Agression à Champigny: une deuxième enquête ouverte

Publié le à Créteil (AFP)

Une deuxième enquête a été ouverte sur les conditions d'organisation de la soirée en marge de laquelle deux policiers ont été violemment agressés dimanche à Champigny-sur-Marne, alors que les syndicats demandent des mesures face au "sentiment d'impunité" des agresseurs de policiers.

Après l'organisation "déplorable", selon les autorités, de cette soirée de Nouvel an qui a mené à la violente agression d'un capitaine et d'une gardienne de la paix, le parquet de Créteil a décidé d'ouvrir une deuxième enquête pour comprendre comment plusieurs centaines de personnes ont pu se retrouver, dimanche soir, autour d'un hangar d'une zone industrielle de Champigny-sur-Marne.

Une première enquête, confiée à la Sûreté territoriale, concerne elle l'agression des policiers, pour laquelle aucune personne n'a pour l'heure été interpellée.

Ouverte mardi soir pour "mise en danger de la vie d'autrui" et "ouverture au public d'un établissement sans autorisation", la deuxième enquête vise à identifier formellement les organisateurs de cette soirée et déterminer les conditions d'organisation et failles de sécurité.

Le propriétaire des lieux, entendu par les enquêteurs de Champigny-sur-Marne chargés des investigations, "a assuré qu'il louait la salle à une église évangélique", a expliqué le parquet de Créteil.

Le lieu, un "local d'activité économique", n'est pourtant "pas enregistré comme pouvant recevoir du public", avait insisté mardi l'adjoint au maire de Champigny-sur-Marne Christian Fautré, assurant que ni la mairie ni la préfecture n'avait autorisé la soirée, dont les participants avaient eu vent par les réseaux sociaux.

- Organisateurs débordés -

Alors que la salle ne pouvait contenir que 200 personnes, ils étaient plusieurs centaines à vouloir y entrer dimanche soir. Débordés, les organisateurs avaient fait appel à la police.
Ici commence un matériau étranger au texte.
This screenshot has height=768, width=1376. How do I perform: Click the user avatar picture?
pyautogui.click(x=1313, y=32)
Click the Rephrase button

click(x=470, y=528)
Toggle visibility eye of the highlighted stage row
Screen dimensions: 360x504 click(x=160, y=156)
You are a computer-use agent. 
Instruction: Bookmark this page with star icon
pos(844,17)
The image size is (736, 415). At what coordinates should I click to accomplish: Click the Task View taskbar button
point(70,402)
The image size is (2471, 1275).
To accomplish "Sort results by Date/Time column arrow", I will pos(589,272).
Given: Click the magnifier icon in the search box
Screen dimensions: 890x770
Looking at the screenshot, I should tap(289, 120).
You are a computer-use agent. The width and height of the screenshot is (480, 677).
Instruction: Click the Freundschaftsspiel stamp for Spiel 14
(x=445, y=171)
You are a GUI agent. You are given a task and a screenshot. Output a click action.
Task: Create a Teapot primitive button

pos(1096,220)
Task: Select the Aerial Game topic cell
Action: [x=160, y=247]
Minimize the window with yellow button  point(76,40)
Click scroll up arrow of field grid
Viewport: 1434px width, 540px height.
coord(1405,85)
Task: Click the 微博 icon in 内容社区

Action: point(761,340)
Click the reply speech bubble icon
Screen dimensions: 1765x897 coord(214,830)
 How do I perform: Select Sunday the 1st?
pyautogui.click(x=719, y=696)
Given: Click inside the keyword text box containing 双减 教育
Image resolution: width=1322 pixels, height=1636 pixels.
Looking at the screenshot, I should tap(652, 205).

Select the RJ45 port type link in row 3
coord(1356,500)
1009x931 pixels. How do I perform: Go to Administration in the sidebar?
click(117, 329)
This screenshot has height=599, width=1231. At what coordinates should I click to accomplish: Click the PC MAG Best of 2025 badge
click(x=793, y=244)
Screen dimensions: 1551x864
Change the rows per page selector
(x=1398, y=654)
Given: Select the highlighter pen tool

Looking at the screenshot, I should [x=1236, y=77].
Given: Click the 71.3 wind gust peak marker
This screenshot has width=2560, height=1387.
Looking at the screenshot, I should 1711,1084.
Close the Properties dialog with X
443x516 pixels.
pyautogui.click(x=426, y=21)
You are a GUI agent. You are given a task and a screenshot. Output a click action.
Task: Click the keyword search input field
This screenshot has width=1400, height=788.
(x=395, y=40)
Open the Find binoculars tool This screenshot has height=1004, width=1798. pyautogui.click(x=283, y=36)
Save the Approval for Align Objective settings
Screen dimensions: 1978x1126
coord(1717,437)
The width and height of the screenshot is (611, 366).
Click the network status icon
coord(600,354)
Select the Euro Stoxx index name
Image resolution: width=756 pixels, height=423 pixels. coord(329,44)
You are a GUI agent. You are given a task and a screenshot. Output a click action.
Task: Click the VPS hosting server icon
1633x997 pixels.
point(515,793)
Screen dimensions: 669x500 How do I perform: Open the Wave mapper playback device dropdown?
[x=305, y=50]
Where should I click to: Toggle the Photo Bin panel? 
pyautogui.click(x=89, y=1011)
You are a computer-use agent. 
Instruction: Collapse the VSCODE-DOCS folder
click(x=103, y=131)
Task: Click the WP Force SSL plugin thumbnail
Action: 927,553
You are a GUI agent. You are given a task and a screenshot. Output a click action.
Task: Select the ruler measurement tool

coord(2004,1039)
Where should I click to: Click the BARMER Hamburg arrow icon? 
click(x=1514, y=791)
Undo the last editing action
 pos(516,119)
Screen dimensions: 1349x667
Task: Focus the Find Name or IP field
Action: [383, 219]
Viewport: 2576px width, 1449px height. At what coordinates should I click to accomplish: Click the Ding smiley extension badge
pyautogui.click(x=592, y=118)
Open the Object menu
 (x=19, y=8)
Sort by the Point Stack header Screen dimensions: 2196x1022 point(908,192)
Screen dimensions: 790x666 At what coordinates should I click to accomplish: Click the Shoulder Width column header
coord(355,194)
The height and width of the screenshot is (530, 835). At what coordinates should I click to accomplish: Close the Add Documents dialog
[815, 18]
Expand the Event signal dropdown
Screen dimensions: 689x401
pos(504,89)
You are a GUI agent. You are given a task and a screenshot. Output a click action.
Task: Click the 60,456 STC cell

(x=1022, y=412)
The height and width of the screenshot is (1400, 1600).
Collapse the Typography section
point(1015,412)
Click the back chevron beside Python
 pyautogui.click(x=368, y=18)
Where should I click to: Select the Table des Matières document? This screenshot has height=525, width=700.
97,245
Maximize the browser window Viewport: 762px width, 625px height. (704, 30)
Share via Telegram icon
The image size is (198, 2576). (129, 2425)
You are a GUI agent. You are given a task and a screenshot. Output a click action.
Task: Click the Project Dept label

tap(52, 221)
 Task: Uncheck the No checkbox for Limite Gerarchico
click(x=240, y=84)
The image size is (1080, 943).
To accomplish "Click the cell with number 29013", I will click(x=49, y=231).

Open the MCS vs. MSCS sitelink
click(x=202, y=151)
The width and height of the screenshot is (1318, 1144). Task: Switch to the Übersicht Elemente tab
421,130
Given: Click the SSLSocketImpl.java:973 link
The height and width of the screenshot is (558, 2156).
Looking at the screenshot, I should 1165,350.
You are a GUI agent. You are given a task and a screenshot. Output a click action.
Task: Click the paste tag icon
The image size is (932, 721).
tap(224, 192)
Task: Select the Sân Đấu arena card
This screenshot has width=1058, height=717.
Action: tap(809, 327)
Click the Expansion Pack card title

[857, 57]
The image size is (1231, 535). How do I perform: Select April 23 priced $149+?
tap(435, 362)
L'agression, filmée et largement diffusée sur les réseaux sociaux, des deux policiers de cette équipe d'intervention, a déclenché l'indignation générale. Le capitaine, dont le nez a été fracturé par ses agresseurs, et la gardienne de la paix, que l'on voit rouée de coups de pieds au sol sur les vidéos qui circulent, se sont vus reconnaître dix et sept jours d'ITT.

Le Premier ministre Edouard Philippe a témoigné mercredi avoir été "frappé par ceux qui ne faisaient rien, qui filmaient". Comme le président Emmanuel Macron et le ministre de l'Intérieur Gérard Collomb avant lui, il s'est dit "horrifié" par "le comportement évidemment criminel" des auteurs de l'agression.

Le chef du gouvernement a souhaité qu'il y ait "beaucoup plus de policiers sur le terrain" et prôné une "grande sévérité judiciaire et pénale" pour les agresseurs de Champigny. Pour autant, il a aussi dit se "méfier" des "réactions qui passeraient par un élément législatif". M. Philippe faisait référence à un éventuel rétablissement des peines plancher réclamées par des policiers et qui prévoient une peine minimale incompressible pour un certain nombre de crimes et délits.

Un commentaire peu apprécié du syndicat Alliance, qui avait manifesté la veille devant le commissariat de Champigny-sur-Marne pour demander de "vraies" mesures face à une "haine anti-flics" grandissante.

"Le Premier ministre se trompe en balayant d'un revers de main tout dispositif permettant de protéger les policiers de ceux qui les agressent", s'est insurgé le secrétaire général adjoint d'Alliance, Frédéric Lagache.

"Nous ne pouvons accepter ses déclarations qui laissent sous-entendre que les lois actuelles suffisent pour nous protéger", a-t-il poursuivi, demandant des "actes forts" plutôt que des "déclarations d'intention".

"Un délinquant qui agresse un policier dès lors que les faits sont établis doit aller en prison. (...) C'est la seule possibilité pour inverser ce sentiment d'impunité", a-t-il aussi dit.

Sollicitée par l'AFP, le ministère de la Justice a pourtant tenu à rappeler que le nombre de condamnations prononcées pour des violences délictuelles sur personne dépositaire de l'autorité publique "est en augmentation depuis 2006, les peines prononcées sont aujourd'hui plus sévères".

Selon la chancellerie, le taux de réponse pénale est de 95% en cas de violence commise par un majeur contre une personne dépositaire de l'autorité publique, soit 12% de plus que dans les autres cas de violence.